It’s simple. Miyamoto’s 1994 remake, Donkey Kong, joins Tetris, Pokemon, and a few select others as one of the most famous Game Boy titles of all time. Yet, what is so jaw dropping about a wild, overgrown ape and some dirty Italian plumber hunting said ape with a hammer on the classic screen of green? Presentation, of course. Donkey Kong remains one of the most enjoyable titles ever to grace the gaming world, bursting with replay value and mind-bending puzzles that become increasingly difficult as one progresses. Read on and find out why every man wanted DK in his pants (within a Game Boy unit, you sickos!), and why this still holds true today in large pockets of our population.
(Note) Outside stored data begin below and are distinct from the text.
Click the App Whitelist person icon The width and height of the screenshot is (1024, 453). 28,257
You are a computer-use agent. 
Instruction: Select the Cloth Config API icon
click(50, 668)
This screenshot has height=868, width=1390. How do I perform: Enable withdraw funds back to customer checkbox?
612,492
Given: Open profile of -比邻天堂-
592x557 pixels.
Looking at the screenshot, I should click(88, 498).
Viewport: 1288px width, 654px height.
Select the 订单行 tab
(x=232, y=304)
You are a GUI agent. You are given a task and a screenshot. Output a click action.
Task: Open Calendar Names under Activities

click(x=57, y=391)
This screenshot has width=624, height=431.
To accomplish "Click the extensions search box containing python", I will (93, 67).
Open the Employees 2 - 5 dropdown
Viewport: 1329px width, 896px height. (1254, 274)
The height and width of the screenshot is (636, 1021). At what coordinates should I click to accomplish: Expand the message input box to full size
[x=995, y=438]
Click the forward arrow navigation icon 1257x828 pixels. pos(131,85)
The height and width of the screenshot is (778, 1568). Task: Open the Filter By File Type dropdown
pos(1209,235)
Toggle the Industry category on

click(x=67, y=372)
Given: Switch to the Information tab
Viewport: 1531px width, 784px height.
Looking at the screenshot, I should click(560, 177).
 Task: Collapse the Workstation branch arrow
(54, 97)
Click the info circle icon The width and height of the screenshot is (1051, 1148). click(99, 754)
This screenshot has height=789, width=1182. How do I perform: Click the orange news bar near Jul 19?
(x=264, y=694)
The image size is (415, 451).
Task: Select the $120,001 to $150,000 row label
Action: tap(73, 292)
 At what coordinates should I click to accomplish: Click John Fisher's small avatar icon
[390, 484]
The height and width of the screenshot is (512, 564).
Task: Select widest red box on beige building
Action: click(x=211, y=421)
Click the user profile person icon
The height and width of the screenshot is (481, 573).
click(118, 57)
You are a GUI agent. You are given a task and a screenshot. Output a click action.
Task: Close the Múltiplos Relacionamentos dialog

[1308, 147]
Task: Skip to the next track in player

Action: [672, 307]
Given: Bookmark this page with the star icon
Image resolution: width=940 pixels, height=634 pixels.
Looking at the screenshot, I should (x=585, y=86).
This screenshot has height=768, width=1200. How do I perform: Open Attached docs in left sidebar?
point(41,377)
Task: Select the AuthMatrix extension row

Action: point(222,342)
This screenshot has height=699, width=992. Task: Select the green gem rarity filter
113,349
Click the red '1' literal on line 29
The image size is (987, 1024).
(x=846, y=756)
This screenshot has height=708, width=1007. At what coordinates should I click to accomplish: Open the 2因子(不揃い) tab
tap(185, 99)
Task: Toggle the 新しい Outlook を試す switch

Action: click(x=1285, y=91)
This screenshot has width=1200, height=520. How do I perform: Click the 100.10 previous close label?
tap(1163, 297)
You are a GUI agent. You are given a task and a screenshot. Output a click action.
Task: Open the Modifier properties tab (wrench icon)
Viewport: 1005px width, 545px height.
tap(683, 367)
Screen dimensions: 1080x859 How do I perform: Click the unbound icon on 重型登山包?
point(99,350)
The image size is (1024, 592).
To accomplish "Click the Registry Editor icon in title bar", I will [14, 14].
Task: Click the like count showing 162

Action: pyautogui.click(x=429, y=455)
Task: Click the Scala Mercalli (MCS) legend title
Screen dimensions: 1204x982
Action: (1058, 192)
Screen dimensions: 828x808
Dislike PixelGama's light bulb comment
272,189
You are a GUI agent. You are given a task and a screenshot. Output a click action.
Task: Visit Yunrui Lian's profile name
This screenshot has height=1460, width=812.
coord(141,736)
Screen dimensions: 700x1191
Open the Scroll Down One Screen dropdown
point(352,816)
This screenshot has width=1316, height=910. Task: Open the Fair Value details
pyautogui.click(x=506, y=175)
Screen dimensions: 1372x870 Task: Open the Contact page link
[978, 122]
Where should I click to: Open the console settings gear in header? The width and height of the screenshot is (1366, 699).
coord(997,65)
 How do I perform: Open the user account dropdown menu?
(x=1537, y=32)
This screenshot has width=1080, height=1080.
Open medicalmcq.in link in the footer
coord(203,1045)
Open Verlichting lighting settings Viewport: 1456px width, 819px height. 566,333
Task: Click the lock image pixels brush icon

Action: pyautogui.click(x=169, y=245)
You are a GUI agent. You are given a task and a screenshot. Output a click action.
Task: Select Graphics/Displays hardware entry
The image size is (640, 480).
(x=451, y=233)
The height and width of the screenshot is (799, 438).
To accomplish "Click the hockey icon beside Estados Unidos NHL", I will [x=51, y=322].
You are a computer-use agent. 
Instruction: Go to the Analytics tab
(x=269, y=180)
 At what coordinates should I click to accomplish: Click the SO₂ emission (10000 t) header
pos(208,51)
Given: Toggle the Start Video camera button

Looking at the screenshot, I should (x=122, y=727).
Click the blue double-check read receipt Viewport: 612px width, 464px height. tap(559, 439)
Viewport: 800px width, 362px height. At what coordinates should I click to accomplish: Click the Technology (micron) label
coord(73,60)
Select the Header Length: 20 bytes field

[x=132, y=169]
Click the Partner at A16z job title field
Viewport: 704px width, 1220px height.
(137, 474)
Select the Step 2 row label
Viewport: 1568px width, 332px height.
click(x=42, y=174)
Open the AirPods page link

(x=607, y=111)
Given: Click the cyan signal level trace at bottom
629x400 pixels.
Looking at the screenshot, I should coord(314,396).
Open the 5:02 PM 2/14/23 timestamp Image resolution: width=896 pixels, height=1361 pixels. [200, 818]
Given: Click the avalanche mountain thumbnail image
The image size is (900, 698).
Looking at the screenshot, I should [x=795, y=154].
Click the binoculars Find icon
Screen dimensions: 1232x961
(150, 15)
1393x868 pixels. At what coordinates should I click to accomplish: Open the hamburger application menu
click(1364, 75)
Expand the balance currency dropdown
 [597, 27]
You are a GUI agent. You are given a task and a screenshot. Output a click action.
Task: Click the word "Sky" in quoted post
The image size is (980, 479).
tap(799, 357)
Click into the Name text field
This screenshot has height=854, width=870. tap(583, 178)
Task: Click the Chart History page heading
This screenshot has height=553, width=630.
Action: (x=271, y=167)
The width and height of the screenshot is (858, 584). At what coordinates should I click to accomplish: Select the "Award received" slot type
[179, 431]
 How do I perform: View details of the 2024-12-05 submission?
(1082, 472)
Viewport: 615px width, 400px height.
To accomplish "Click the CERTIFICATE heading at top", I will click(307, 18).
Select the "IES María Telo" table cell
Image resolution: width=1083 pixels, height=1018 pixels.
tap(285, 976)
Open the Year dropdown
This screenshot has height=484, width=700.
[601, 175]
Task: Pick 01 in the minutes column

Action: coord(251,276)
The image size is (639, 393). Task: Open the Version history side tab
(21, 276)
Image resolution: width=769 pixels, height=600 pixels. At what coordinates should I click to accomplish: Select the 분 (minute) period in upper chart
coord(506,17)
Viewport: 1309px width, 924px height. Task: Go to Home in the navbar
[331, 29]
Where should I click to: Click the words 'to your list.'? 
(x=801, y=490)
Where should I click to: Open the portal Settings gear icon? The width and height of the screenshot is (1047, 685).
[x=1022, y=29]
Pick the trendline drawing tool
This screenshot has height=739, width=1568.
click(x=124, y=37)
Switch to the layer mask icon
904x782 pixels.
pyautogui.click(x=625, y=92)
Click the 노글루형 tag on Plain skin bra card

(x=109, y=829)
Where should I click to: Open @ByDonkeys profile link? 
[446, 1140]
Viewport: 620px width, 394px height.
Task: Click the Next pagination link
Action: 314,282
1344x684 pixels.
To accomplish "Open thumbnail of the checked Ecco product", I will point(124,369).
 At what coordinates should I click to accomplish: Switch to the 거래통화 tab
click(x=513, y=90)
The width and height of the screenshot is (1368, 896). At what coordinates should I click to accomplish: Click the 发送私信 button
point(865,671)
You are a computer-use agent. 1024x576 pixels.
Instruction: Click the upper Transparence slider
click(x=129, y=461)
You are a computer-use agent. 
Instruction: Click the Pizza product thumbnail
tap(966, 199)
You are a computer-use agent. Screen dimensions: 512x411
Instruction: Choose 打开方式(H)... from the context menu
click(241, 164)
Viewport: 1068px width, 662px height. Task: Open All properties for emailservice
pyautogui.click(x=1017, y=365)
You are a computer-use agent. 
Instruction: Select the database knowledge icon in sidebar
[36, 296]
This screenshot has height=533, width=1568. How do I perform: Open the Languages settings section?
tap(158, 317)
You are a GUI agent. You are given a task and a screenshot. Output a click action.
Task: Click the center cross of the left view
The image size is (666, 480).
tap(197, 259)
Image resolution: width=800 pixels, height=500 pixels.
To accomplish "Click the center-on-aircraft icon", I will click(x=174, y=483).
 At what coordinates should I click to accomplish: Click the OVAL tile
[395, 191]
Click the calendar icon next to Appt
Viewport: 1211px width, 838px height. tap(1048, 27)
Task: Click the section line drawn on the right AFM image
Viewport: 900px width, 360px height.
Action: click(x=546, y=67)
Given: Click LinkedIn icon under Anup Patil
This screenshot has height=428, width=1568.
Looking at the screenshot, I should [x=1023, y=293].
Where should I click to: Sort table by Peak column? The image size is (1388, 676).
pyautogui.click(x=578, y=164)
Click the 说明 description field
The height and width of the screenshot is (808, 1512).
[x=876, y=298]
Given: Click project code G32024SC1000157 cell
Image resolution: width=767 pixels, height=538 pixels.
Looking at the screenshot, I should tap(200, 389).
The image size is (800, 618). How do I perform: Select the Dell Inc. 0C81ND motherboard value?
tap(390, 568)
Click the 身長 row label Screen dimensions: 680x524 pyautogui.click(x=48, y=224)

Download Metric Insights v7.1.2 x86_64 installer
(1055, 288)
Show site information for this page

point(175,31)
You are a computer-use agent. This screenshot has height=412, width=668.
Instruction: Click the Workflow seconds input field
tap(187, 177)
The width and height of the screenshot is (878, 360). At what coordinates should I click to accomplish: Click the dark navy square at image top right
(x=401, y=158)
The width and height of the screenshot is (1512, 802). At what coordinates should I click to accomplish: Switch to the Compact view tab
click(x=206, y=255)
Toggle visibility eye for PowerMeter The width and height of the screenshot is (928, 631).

While the only colors are black and white draped by a coating of pea green, the shades of said colors are many in number, providing clear perception of depth, space, and surrounding. One can make out DK's individual facial features, as well as the various expressions of critters lining Donkey Kong’s many levels. With limited particle effects, given the hardware, most of the "temporary" matter would disappear instantaneously -- or in the case of the briefly activated floorings -- fade from one end to the other until completely dissipated. Just like the Neutrogena in your water closet, these graphics are (pleasantly) clean, clear, and under control!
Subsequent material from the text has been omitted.